### [Exercise]
Find every line in the data below that contains the string "Select", matching case exactly, and copy each of those lines in full.

### [Material to process]
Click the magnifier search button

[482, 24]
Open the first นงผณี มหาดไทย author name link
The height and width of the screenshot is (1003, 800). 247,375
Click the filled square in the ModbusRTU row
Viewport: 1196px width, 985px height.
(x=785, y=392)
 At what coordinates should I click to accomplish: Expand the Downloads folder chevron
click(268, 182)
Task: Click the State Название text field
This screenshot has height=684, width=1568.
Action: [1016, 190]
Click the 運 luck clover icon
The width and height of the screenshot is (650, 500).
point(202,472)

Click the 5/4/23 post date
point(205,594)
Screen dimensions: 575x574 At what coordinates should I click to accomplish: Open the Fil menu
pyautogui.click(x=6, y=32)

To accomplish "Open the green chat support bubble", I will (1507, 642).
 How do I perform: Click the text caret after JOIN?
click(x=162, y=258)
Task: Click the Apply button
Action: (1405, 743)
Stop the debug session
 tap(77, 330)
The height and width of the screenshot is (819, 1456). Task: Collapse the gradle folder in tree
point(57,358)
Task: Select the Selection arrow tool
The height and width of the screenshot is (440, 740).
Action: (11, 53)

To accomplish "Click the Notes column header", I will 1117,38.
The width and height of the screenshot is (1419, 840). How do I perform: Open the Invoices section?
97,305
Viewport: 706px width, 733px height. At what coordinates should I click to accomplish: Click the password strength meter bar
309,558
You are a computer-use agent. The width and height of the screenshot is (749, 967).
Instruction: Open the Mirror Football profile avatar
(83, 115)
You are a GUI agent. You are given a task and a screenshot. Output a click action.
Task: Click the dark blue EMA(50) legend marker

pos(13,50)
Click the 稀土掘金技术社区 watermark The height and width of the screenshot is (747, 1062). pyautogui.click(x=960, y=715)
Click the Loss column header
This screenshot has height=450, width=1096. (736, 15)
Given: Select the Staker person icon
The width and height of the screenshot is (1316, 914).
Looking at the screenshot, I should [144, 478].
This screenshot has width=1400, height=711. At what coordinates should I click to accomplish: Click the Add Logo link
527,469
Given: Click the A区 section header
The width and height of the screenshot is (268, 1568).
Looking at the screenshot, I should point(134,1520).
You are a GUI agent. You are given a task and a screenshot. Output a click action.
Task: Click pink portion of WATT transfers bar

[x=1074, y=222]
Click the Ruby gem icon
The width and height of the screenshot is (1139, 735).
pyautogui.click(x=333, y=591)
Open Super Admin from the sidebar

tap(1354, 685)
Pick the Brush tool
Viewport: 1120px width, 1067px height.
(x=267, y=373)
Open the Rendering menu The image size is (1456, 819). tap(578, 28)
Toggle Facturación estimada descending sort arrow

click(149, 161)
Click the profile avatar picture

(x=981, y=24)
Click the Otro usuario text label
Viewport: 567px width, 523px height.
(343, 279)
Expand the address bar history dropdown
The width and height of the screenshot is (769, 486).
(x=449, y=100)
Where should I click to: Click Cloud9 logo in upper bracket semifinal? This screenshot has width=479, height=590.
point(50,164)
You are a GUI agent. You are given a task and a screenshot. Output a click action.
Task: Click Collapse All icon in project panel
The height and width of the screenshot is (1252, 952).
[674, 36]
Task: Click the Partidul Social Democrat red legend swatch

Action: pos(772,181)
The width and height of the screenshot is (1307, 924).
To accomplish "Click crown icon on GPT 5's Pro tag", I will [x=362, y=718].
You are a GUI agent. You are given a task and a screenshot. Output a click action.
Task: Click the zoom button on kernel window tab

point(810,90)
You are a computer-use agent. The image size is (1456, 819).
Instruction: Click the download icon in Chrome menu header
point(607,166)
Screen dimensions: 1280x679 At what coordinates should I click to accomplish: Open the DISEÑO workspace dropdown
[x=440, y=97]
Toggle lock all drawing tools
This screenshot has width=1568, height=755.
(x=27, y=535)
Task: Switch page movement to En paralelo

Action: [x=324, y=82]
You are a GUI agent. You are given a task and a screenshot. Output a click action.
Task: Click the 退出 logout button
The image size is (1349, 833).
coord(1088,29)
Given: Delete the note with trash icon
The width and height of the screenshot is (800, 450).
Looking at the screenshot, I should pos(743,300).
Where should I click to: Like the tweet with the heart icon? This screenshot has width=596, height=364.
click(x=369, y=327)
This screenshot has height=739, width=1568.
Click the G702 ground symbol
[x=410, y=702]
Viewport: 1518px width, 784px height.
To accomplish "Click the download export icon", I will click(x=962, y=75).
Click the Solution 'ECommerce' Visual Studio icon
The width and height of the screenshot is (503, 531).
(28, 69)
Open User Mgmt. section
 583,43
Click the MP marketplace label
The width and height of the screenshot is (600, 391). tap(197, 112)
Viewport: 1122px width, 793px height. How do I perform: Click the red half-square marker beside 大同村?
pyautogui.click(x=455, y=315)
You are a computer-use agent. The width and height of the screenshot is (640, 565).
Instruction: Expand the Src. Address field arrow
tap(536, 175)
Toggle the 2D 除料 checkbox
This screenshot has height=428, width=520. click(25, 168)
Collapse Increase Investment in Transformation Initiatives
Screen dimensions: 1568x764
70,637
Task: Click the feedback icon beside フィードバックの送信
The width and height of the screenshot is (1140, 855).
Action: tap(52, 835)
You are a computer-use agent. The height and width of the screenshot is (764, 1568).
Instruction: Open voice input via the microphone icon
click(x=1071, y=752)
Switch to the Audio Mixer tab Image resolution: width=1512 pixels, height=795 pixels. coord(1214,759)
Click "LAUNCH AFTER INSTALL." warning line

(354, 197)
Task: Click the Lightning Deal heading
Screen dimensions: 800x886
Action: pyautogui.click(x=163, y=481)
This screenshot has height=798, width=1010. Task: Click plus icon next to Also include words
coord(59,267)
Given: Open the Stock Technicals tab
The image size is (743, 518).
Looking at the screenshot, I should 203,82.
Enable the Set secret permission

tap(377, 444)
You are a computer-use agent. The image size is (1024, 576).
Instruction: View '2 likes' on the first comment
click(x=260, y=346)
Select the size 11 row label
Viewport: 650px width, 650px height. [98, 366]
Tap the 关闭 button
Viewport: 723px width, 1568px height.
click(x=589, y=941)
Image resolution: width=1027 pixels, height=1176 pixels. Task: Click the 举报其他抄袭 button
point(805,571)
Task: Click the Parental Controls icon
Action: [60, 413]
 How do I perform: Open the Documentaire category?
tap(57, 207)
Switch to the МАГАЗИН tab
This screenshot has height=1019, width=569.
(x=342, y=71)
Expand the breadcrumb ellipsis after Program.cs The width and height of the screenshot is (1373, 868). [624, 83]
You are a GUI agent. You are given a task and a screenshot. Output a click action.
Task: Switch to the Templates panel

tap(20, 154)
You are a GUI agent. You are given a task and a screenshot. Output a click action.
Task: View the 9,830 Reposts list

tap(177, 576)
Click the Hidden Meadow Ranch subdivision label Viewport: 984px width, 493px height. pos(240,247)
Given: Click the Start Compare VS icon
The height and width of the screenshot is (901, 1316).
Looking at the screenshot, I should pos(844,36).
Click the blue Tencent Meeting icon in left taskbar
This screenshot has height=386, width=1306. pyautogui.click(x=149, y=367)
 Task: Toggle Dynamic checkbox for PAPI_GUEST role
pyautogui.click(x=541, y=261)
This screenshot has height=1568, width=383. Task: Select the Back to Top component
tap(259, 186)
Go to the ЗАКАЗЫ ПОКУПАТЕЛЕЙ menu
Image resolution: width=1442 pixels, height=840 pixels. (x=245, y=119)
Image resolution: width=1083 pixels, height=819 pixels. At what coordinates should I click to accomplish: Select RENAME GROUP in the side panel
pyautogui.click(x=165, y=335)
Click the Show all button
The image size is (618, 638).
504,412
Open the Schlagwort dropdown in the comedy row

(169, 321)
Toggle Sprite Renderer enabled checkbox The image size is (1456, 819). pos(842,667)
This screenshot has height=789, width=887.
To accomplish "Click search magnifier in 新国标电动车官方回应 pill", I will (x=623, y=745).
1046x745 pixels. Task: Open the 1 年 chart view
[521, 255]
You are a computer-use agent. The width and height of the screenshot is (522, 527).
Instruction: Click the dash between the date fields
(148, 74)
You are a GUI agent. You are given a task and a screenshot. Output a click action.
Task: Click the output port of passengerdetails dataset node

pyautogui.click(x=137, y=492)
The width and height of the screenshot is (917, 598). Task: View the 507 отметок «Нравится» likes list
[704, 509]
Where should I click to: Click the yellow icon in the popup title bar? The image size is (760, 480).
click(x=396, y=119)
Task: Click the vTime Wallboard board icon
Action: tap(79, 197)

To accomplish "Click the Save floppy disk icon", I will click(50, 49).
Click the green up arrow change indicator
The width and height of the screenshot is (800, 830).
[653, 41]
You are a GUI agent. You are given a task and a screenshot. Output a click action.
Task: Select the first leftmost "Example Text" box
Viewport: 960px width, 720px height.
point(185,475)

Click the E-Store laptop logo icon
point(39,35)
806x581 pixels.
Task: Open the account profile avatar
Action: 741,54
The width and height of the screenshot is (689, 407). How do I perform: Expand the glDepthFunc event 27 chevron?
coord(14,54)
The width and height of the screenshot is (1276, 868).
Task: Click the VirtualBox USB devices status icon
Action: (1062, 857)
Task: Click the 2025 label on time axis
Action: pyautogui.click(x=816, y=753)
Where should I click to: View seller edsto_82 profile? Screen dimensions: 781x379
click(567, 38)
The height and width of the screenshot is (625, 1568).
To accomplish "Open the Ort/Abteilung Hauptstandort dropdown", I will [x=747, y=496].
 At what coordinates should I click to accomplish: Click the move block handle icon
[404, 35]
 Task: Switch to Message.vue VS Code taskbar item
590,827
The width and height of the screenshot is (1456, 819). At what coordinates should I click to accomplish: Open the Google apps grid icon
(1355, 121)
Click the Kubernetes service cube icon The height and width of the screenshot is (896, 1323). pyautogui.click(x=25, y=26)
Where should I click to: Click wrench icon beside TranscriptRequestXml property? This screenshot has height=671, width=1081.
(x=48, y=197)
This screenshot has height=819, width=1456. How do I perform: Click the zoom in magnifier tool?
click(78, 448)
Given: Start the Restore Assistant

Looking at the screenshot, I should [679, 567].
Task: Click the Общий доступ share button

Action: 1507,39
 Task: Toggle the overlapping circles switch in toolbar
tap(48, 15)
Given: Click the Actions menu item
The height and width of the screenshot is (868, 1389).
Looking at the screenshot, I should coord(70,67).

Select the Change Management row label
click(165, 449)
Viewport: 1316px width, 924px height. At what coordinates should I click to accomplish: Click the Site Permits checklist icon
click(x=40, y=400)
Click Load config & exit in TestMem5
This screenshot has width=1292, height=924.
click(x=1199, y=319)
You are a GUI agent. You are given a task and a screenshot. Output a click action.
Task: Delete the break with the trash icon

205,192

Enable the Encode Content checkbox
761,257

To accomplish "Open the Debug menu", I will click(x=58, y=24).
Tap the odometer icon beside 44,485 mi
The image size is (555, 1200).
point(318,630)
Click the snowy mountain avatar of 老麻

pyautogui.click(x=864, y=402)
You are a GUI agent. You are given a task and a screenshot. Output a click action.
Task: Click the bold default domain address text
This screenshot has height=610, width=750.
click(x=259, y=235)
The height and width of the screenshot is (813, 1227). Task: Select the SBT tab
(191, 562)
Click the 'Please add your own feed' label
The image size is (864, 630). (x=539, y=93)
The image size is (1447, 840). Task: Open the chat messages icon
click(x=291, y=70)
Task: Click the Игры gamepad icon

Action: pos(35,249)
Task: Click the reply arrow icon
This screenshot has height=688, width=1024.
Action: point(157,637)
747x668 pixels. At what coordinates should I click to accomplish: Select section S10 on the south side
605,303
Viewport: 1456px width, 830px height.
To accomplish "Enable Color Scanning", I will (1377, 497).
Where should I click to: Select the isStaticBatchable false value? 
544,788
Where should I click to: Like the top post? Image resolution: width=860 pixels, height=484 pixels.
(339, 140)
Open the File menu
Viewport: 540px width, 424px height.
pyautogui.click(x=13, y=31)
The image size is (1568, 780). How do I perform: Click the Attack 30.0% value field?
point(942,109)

### [The answer]
Task: Select the Selection arrow tool
Given: Select the Staker person icon
Select the size 11 row label
This screenshot has height=1568, width=383. Task: Select the Back to Top component
Image resolution: width=1083 pixels, height=819 pixels. At what coordinates should I click to accomplish: Select RENAME GROUP in the side panel
Task: Select the first leftmost "Example Text" box
Select the Change Management row label
The height and width of the screenshot is (813, 1227). Task: Select the SBT tab
747x668 pixels. At what coordinates should I click to accomplish: Select section S10 on the south side
Where should I click to: Select the isStaticBatchable false value? 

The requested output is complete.